WHAT IS NEEDED: Beneath this task are records; print exactly the stretch of them from the line with "Given: View likes" through the line with "Close the SAS676 aircraft info panel", both ends included.

THE INPUT:

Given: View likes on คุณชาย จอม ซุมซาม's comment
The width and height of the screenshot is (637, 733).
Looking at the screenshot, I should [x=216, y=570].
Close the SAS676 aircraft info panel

==

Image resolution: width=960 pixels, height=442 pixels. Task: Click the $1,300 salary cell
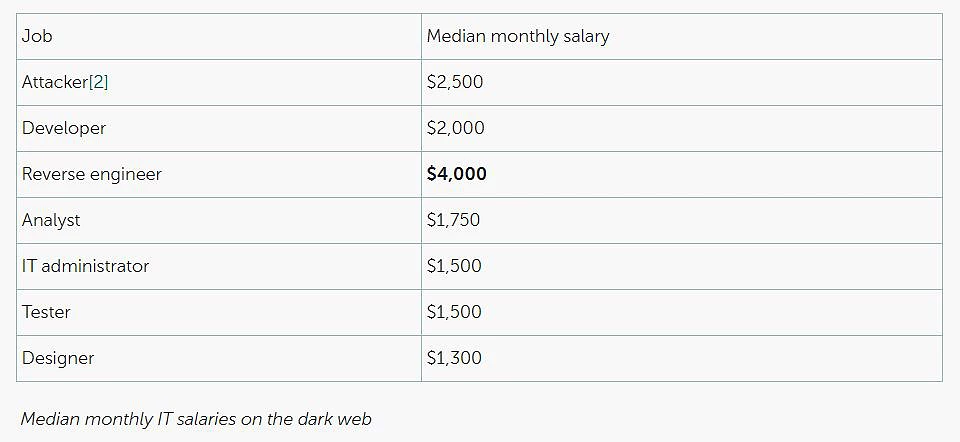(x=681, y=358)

FINISHED EXERCISE:
Given: View likes on คุณชาย จอม ซุมซาม's comment
The width and height of the screenshot is (637, 733).
Looking at the screenshot, I should [x=216, y=570].
Close the SAS676 aircraft info panel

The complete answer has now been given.